In an unusual request, the United States Supreme Court has asked for the Biden administration’s opinion on whether it should take up the case of Harvard University’s use of race in undergraduate admissions.
The Supreme Court doesn’t often ask for feedback from the current presidential administration. Jin Hee Lee, senior director of litigation at the NAACP Legal Defense Fund, said that the request is even more unusual given that the case itself questions long-standing U.S. law, first established in 1978.
“Presumably, [the Supreme Court] wants to hear the position of the current administration,” said Lee. “What they do with that information? That’s like reading tea leaves.”
Dr.
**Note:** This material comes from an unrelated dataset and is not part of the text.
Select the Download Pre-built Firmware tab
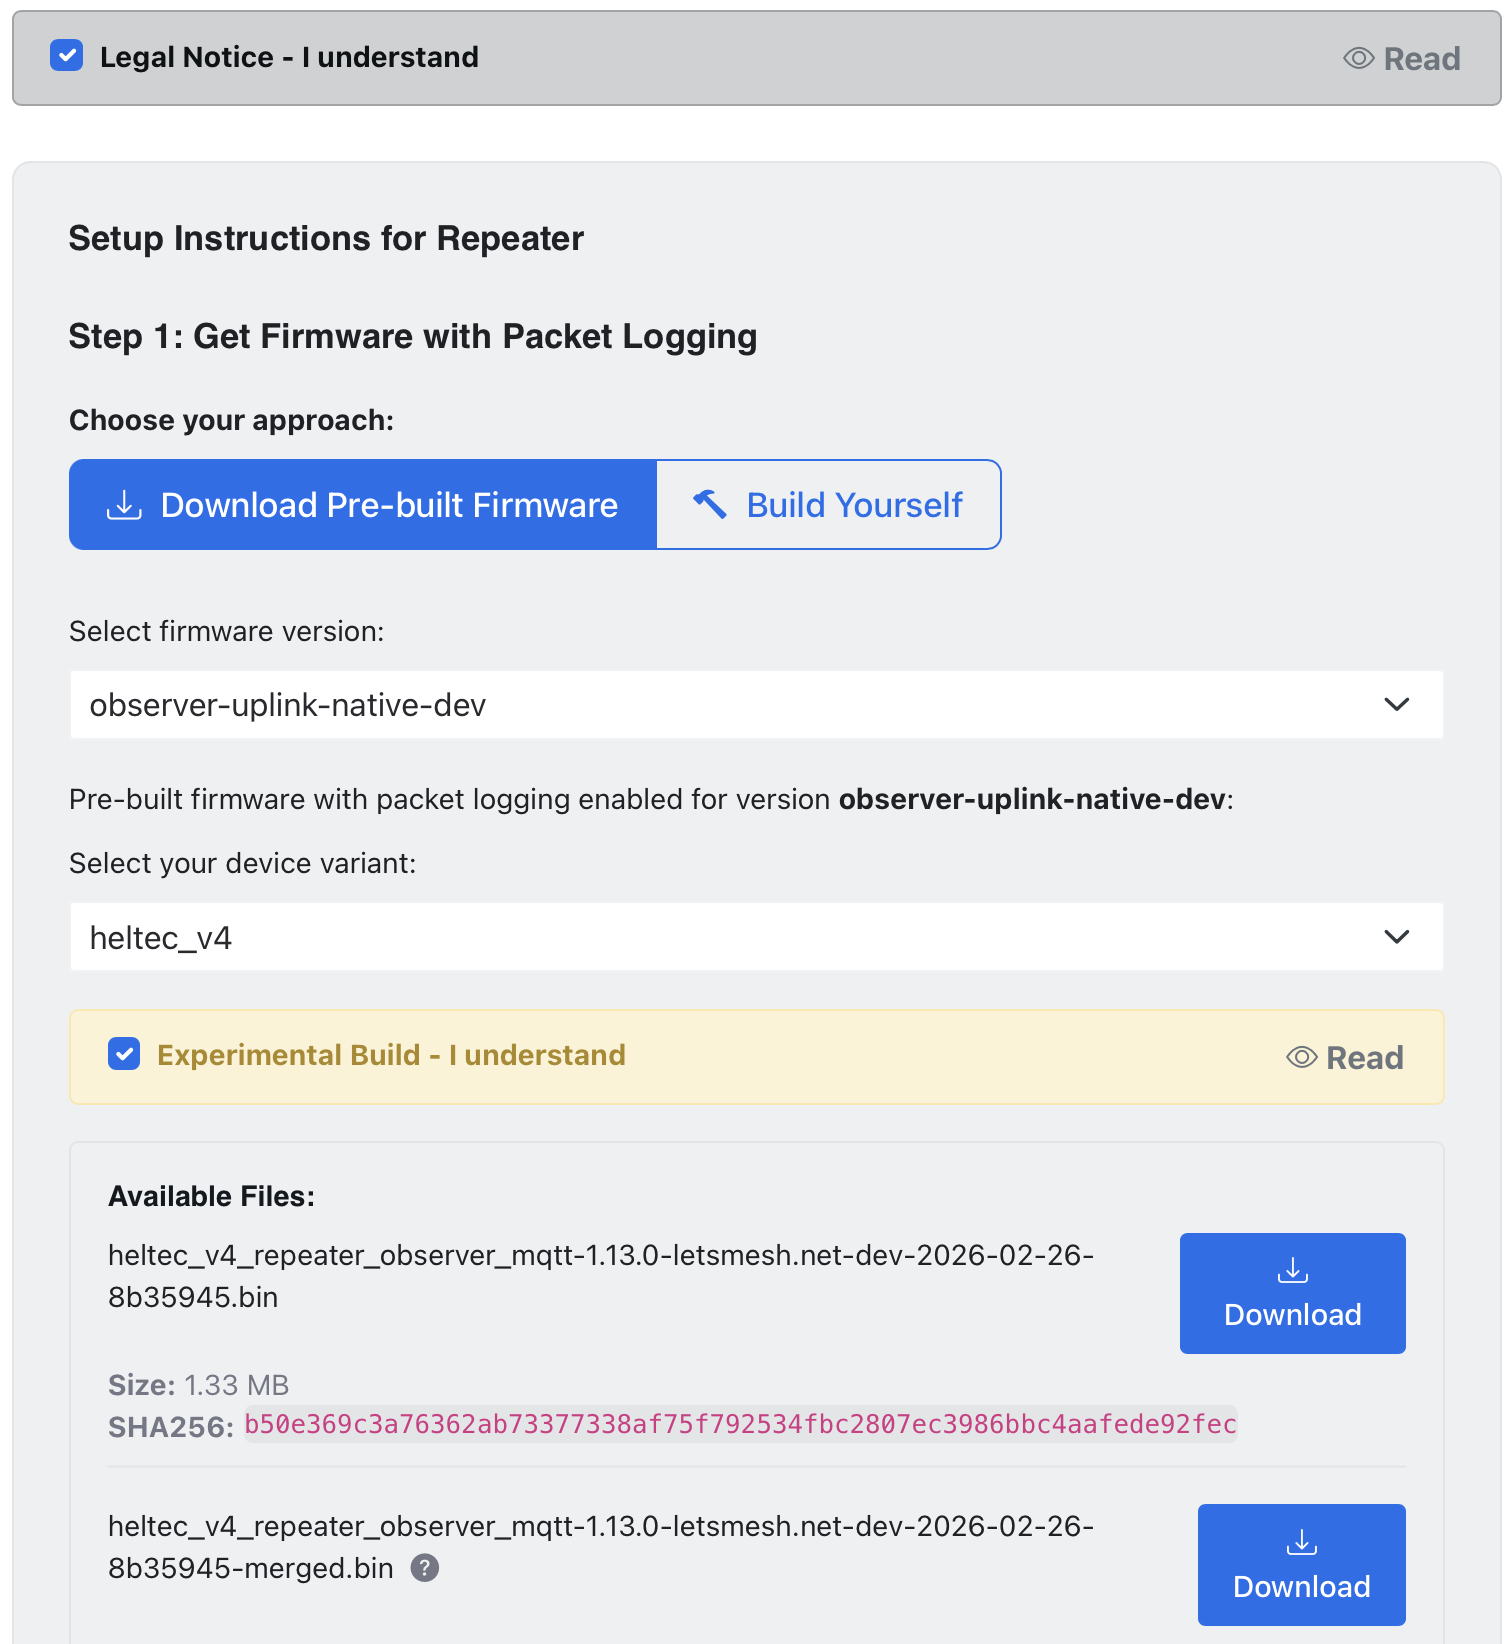click(x=363, y=505)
Gregory J. Vincent, executive director of the Civil Rights and Education Initiative and an education professor at the University of Kentucky, said that the request could be “an opportunity for the Biden administration to say they acknowledge the precedent set by previous years.”
The Harvard case, first taken up by Students for Fair Admissions (SFFA) in 2014, pits an anonymous group of Asian American students against Harvard, claiming the university’s admissions policies violate Title VI of the Civil Rights act. The case’s latest ruling came in November 2020, when the first U.S. Circuit Court of Appeals upheld a previous October 2019 ruling in favor of Harvard.
The Supreme Court “doesn’t change precedent lightly; even the conservative justices preserve and protect,” said Lee.
In order to sustain a challenge, those persons suing an institution must prove that race was the defining reason for admittance, as opposed to one aspect reviewed holistically in a highly competitive atmosphere, said Vincent.